On 04/22/2017 11:49 AM, Tom de Vries wrote:
Hi,

there are currently two types of line number supported in
dg-{error,warning,message,bogus} directives: absolute and relative. With an absolute line number, it's immediately clear what line number is meant, but when a line is added at the start of the file, the line number needs to be updated. With a relative line number, that problem is solved, but when relative line numbers become large, it becomes less clear what line it refers to, and when adding a line inbetween the directive using the relative line number and the line it refers to, the relative line number still needs to be updated.

This patch adds a directive dg-save-linenr with argument varname, that saves the line number of the directive in a variable varname, which can be used as line number in dg directives.

Testing status:
- tested updated test-case objc.dg/try-catch-12.m
- ran tree-ssa.exp

RFC:
- good idea?
Yes.

- naming of directive dg-save-linenr (dg-linenr, dg-save-line-nr,
   dg-save-lineno, dg-save-line-number, etc)
No strong opinions.

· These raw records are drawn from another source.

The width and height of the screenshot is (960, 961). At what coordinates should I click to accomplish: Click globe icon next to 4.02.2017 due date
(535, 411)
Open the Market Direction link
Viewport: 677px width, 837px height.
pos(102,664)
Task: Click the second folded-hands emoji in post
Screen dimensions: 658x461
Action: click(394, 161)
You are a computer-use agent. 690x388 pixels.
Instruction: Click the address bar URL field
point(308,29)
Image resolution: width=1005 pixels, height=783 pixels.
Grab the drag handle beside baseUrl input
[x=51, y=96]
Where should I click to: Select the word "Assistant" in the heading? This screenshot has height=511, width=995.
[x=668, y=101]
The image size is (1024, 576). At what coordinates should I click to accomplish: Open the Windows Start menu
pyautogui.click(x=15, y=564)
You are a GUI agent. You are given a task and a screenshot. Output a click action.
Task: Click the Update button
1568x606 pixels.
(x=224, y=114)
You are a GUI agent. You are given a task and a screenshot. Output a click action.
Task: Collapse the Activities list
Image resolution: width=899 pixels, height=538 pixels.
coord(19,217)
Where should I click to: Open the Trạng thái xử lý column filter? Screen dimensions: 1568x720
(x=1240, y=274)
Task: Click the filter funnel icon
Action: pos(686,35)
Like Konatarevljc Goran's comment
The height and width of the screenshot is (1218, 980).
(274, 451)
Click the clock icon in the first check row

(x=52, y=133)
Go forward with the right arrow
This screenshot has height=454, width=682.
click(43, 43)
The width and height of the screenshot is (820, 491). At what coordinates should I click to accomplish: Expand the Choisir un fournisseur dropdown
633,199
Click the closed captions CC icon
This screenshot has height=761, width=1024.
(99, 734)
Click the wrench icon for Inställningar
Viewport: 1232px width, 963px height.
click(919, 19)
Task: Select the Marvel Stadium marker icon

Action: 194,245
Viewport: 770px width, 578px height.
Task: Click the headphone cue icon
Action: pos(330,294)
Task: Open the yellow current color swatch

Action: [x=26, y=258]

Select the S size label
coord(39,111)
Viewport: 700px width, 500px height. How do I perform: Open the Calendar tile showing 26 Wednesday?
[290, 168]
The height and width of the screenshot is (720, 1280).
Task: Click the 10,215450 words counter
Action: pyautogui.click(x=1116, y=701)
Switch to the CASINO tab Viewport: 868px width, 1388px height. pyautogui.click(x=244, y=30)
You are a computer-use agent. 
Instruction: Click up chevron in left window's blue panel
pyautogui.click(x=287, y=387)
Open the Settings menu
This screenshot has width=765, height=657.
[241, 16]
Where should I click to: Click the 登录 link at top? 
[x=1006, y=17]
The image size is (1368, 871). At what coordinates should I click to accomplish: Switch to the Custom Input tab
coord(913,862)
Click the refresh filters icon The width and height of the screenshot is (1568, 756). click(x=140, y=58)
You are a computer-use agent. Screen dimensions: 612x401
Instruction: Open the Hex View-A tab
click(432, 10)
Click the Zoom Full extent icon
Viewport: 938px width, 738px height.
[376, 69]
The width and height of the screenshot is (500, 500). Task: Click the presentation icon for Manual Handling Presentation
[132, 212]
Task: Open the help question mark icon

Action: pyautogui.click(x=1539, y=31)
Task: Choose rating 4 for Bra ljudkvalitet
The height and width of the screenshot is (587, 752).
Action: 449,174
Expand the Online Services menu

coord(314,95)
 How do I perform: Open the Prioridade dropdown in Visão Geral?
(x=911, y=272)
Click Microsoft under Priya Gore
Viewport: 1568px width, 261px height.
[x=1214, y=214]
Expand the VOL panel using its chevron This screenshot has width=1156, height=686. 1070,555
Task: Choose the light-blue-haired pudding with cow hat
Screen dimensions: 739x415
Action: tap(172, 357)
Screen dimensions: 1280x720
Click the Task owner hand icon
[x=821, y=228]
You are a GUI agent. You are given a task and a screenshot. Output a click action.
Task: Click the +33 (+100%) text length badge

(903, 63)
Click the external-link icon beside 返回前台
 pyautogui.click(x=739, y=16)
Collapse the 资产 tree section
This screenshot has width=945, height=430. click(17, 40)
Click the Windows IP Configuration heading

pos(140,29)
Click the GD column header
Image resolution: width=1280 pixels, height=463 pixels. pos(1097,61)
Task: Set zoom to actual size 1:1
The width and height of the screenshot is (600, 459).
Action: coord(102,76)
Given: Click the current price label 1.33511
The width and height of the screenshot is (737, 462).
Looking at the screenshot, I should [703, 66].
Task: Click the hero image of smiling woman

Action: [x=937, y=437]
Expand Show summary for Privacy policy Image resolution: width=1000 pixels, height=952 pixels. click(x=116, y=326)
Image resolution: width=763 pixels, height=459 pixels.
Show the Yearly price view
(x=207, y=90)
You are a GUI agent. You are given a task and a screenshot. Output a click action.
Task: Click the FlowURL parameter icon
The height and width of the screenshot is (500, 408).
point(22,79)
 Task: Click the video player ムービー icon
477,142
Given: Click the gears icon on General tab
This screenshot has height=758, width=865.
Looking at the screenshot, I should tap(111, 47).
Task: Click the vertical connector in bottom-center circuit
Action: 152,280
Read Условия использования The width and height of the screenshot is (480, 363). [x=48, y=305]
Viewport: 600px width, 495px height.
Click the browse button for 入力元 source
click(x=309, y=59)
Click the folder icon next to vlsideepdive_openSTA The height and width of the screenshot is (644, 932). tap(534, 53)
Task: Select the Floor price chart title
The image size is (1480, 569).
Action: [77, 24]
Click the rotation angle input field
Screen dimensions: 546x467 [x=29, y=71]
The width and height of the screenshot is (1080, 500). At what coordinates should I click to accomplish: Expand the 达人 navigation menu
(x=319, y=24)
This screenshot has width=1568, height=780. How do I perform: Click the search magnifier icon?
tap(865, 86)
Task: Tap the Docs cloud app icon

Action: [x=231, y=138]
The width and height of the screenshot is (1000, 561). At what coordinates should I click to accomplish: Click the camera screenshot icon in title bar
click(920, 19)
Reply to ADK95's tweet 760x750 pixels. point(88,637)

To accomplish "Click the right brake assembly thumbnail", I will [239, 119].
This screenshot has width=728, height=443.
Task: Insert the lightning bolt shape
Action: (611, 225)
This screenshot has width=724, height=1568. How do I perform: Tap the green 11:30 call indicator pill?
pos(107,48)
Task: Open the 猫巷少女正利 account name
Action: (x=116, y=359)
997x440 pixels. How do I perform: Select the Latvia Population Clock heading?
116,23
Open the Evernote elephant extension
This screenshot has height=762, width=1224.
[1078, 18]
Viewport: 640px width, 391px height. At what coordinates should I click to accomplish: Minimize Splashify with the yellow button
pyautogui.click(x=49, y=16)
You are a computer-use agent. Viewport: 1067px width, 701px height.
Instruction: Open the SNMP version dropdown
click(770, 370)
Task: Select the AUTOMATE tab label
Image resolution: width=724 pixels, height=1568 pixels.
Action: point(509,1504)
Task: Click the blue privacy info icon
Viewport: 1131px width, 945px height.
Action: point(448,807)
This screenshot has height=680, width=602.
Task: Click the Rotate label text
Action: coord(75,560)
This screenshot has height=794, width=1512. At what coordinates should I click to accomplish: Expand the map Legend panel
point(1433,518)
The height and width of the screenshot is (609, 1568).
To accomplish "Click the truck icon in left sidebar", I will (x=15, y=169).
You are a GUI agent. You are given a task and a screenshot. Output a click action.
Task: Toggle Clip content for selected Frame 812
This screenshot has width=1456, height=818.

We often use "save" in various ways within the GCC source for similar concepts, so any of those work for me.

- allowed variable names (currently: start with letter, followed by
   alphanumerical or underscore)
Seems reasonable.

- should we use a prefix symbol or some such when the variable is used
   (and possibly defined as well)? F.i.:
   /* { dg-save-linenr %some_func_decl } *./
   /* { dg-message "but argument is of type" "" { target *-*-* }
        %some_func_decl } */
I'm not sure what the value here would be.